▶ [TEXT SECTION]
This will create an interactive HTML visualisation of the network, where we can zoom, pan, and drag nodes. The same visualisation is generated if we explicitly call the function `plot` on the network instance. Try to zoom and pan the network (by holding the shift key and using the mouse/mouse wheel). Try what happens if you drag a node and release the mouse button. Try to search for a node with a specific uid or name:

In [None]:
n.plot()

Using the two top-left buttons in the visualisation you can export the current view of the network as a SVG vector graphics or a PNG pixel graphics file. By default a default style is applied to the network but pathpy allows to fully style the network based on (i) node and edge attributes that are automatically considered in the visualisation, or (ii) a custom style dictionary that can be passed to the plot function. If we want to change the color of nodes we can simply assign a color attribute to the nodes:

In [None]:
n.nodes['a']['color'] = 'red'
n.nodes['b']['color'] = 'green'
n.nodes['c']['color'] = 'blue'
n.plot()

We can additionally change the size of the nodes as follows:

In [None]:
n.nodes['a']['size'] = 20
n.nodes['b']['size'] = 10
n.nodes['c']['size'] = 20
n.plot()

An alternative method to style the network is by means of a key-value arguments with node and edge properties that are passed to the plot function. We can either assign the same property to all nodes, or we can assign different properties to different nodes based on a dictionary:

In [None]:
n.plot(node_color='red', node_size=10)

A better way to manage plot styles is to store all styles in a dictionary, whose entries are then passed to the plot function using the kwargs operator **. A major advantage of this is that we can store the plot style and apply the same style to multiple networks or to visualisations in multiple formats.

In [None]:
plot_style = {
    'node_color': {'a': 'orange', 'b': 'blue', 'c': 'red'}, 
    'node_size': {'a': 30, 'b': 10, 'c': 20},
}
n.plot(**plot_style)

In any case, the plot parameters passed explicitly to the plot function will take preference over any node or edge properties. To conclude this section, let us plot a few networks that we read from our database file.

▶ [SUPPLIED MATERIAL]

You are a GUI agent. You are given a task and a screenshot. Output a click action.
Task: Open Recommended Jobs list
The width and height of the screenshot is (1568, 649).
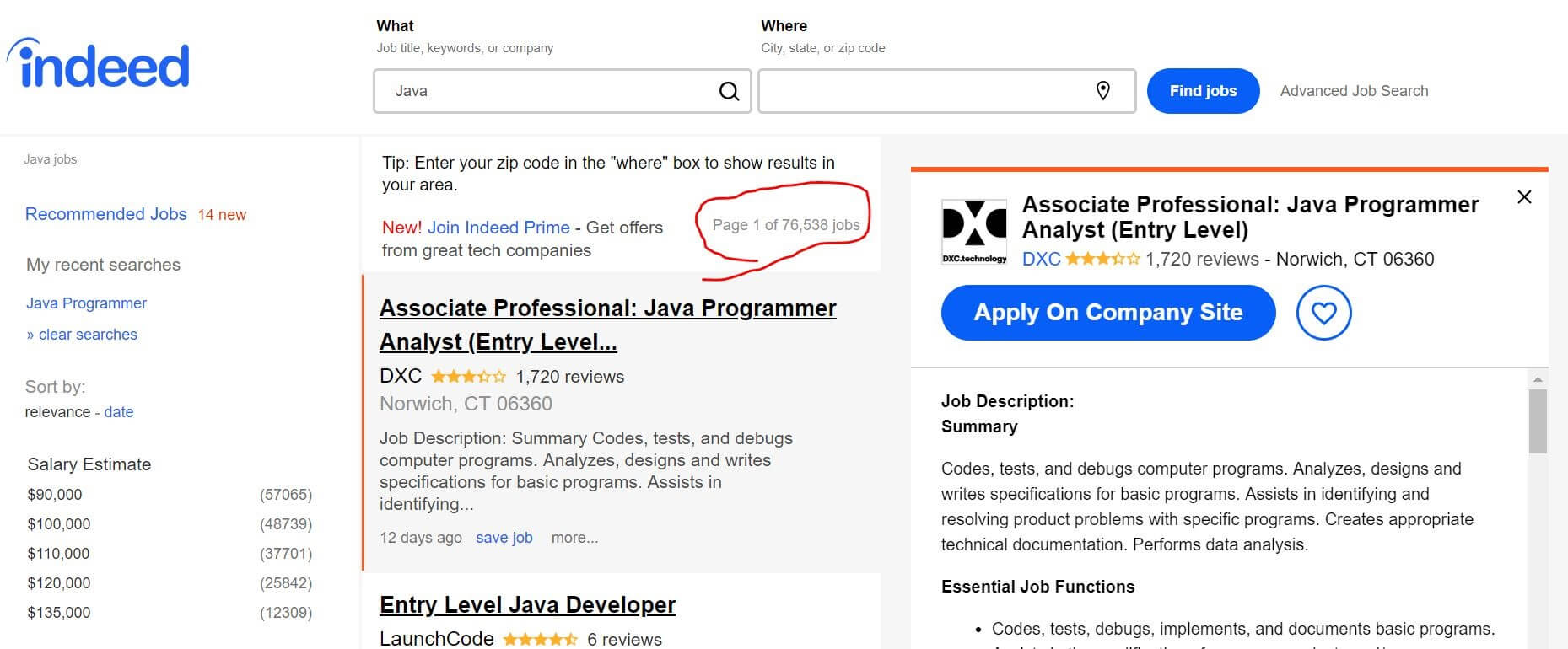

▶ [EXERCISE TASK A] In the network plotting text, rewrite the paragraph beginning "Using the two top-left buttons" as a short bulleted list that keeps its main facts.
▶ [EXERCISE TASK B] Edit the network plotting text. Begin at the words "We can additionally" and stop after "n.plot(node_color='red', node_size=10)". In that span, replace "dictionary" with "mapping".

▶ [EXERCISE OUTPUT A]
- The two top-left buttons export the current view as an SVG vector graphic or a PNG pixel graphic.
- A default style is applied by default.
- pathpy can fully style the network through node and edge attributes, which the visualisation picks up automatically, or through a custom style dictionary passed to the plot function.
- To change node colors, assign a color attribute to the nodes.

▶ [EXERCISE OUTPUT B]
We can additionally change the size of the nodes as follows:

In [None]:
n.nodes['a']['size'] = 20
n.nodes['b']['size'] = 10
n.nodes['c']['size'] = 20
n.plot()

An alternative method to style the network is by means of a key-value arguments with node and edge properties that are passed to the plot function. We can either assign the same property to all nodes, or we can assign different properties to different nodes based on a mapping:

In [None]:
n.plot(node_color='red', node_size=10)